Removed the "+1" previously issued for reco, waiting for the actual fix
@felicepantaleo @rovere

[perrotta]

currently you can requets the test by doing "please test with CMSSW_11_2_ASAN_X" to run additional PR tests for ASAN IBs

@smuzaffar this is indeed what I did for #32021, and the results (see #32021 (comment)) didn't point to any error related to HGCal. The only issue was in a AlCa related step of wf 1001 (MinBias2011A) and obviously unrelated to HGCal

[perrotta]

@Dr15Jones your test was run with CMSSW_11_2_ASAN_X_2020-11-09-2300, while #32021 was merged for CMSSW_11_2_X_2020-11-10-2300, i.e. more recent.
I bet ASAN test will succeed for a more recent ASAN IB

[smuzaffar]

I think workflow 23234.9 is not part of PR tests that is why it was not shown.

[smuzaffar]

and indeed we do not have an ASAN IB with #32021 yet (there will be one tonight)

[perrotta]

I think workflow 23234.9 is not part of PR tests that is why it was not shown.
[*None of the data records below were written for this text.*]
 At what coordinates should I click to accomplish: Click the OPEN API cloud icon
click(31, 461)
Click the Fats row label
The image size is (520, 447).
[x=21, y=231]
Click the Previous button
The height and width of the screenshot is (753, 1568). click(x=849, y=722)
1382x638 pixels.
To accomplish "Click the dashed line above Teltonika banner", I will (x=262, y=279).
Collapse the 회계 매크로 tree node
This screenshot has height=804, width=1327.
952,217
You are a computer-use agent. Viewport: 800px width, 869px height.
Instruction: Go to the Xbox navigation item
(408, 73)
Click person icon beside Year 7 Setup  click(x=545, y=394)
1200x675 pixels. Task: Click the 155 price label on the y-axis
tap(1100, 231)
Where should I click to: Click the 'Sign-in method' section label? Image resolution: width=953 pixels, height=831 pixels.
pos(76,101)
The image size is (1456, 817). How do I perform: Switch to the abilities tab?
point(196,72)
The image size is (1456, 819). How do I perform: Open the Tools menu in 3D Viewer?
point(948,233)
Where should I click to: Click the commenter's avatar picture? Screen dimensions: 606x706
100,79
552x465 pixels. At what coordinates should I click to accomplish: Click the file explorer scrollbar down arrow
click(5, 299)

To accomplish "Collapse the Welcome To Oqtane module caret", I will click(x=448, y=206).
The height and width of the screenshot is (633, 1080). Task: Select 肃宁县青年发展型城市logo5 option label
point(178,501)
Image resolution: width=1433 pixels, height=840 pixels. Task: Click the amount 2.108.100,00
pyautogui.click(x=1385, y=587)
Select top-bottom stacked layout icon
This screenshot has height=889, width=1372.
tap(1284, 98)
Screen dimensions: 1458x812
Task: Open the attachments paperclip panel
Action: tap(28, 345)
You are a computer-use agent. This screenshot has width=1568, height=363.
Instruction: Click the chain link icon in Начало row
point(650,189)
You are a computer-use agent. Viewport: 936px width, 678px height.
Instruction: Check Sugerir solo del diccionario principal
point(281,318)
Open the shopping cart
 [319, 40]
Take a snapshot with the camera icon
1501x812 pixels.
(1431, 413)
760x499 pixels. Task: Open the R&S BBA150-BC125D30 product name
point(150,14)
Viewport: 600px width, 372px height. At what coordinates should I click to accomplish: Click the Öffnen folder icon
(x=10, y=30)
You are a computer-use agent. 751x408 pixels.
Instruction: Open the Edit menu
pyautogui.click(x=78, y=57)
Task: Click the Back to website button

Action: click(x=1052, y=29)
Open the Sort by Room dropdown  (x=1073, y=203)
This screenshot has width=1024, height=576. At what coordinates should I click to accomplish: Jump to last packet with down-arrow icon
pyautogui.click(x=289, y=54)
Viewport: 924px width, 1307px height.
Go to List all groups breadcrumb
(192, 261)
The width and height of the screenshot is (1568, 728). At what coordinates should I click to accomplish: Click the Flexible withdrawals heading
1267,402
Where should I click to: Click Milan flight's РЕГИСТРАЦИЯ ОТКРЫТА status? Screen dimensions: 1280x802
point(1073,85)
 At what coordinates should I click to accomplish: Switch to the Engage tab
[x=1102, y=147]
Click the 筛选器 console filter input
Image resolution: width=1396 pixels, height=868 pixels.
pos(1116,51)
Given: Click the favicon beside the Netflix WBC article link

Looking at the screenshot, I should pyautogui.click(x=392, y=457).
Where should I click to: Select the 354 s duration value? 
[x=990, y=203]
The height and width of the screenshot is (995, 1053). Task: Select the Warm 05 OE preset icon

The very same error appeared also on 23234.0, which is part of the PR tests

[rovere]

The problem still remains even after the pull request #32021 . See https://cmssdt.cern.ch/SDT/cgi-bin/logreader/slc7_amd64_gcc820/CMSSW_11_2_ASAN_X_2020-11-09-2300/pyRelValMatrixLogs/run/23234.9_TTbar_14TeV+2026D49_vectorHits+TTbar_14TeV_TuneCP5_GenSimHLBeamSpot14INPUT+DigiTrigger+RecoGlobal+HARVESTGlobal/step3_TTbar_14TeV+2026D49_vectorHits+TTbar_14TeV_TuneCP5_GenSimHLBeamSpot14INPUT+DigiTrigger+RecoGlobal+HARVESTGlobal.log#/

That IB, unless I'm wrong, does not have the fix merged.

[perrotta]

+1

• [HGCAL] Corrections in noise vector in CLUE #32021 fixed it
• No related errors in CMSSW_11_2_ASAN_X_2020-11-11-2300

[rovere]

Dear all,
should we close this issue?

[kpedro88]

+upgrade

[cmsbuild]

This issue is fully signed and ready to be closed.